- _Exercise tasks_
A: In the passage on patent work, how much does the hard disk cost that can hold all US patent publications?
B: Reproduce the part of the passage on patent work starting with "Instead, imagine a" and going on through "drafting or not.".

Many of these things discussed below are still a long way off, and will require a lot of hard work. However, the same was said 10 years ago of many amazing technologies we now have in production (such as facial tagging, machine translation, virtual assistants, etc.).

Examples

Let’s dive into some examples.

Search

At the moment, patent drafting typically starts as follows: receive invention disclosure, commission search (in-house or external), receive search results, review by attorney, commission patent draft. This can take weeks.

Instead, imagine a world where your inventors submit an invention disclosure and within minutes or hours you receive a report that tells you the most relevant existing patent publication, highlights potentially novel and inventive features and tells you whether you should proceed with drafting or not.

The techniques already exist to do this. You can download all US patent publications onto a hard disk that costs $75. You can convert high-dimensionality documents into lower-dimensionality real vectors (see https://radimrehurek.com/gensim/wiki.html or https://explosion.ai/blog/deep-learning-formula-nlp). You can then compute distance metrics between your decomposed invention disclosure and the corpus of US patent publications. Results can be ranked. You can use a Long Short Term Memory (LSTM) decoder (see https://www.tensorflow.org/tutorials/seq2seq) on any difference vector to indicate novel and possibly inventive features. A neural network classifier trained on previous drafting decisions can provide a probability of proceeding based on the difference results.

Drafting

A draft patent application in a complicated field such as computing or electronics may take a qualified patent attorney 20 hours to complete (including iterations with inventors). This process can take 4-6 weeks.

- _Dataset extract_
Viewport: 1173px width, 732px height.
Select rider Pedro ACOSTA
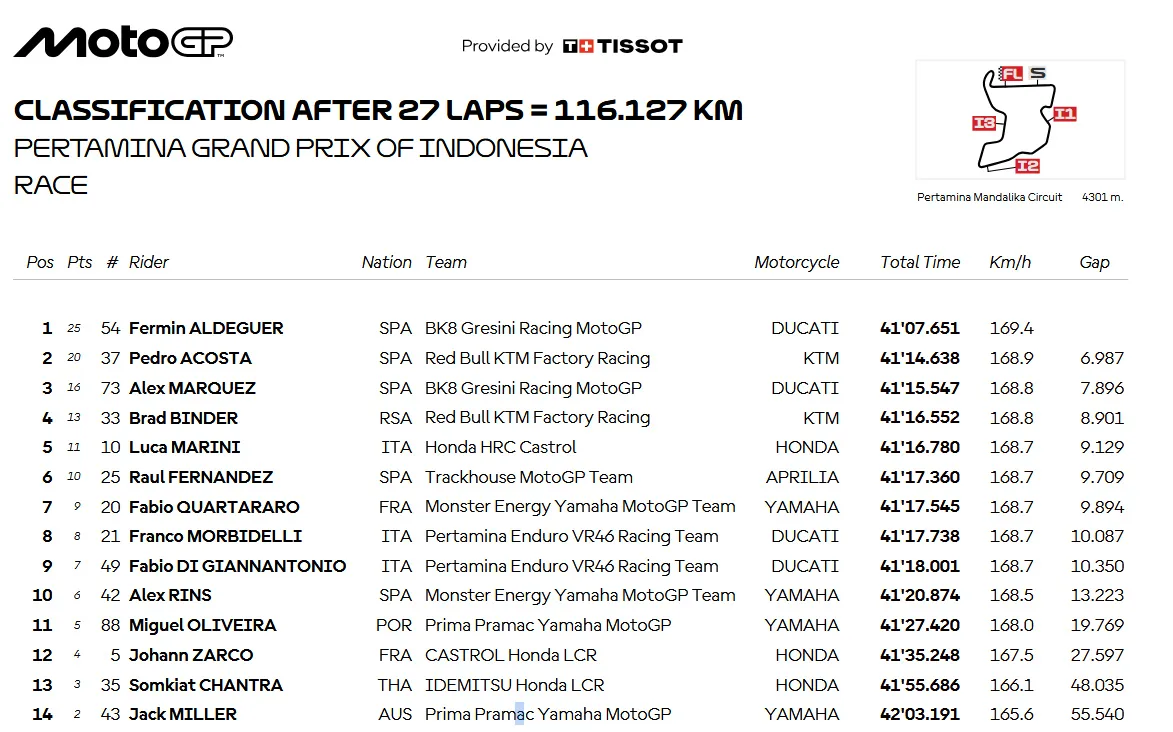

- _Answers to the exercise_
A: $75

B:
Instead, imagine a world where your inventors submit an invention disclosure and within minutes or hours you receive a report that tells you the most relevant existing patent publication, highlights potentially novel and inventive features and tells you whether you should proceed with drafting or not.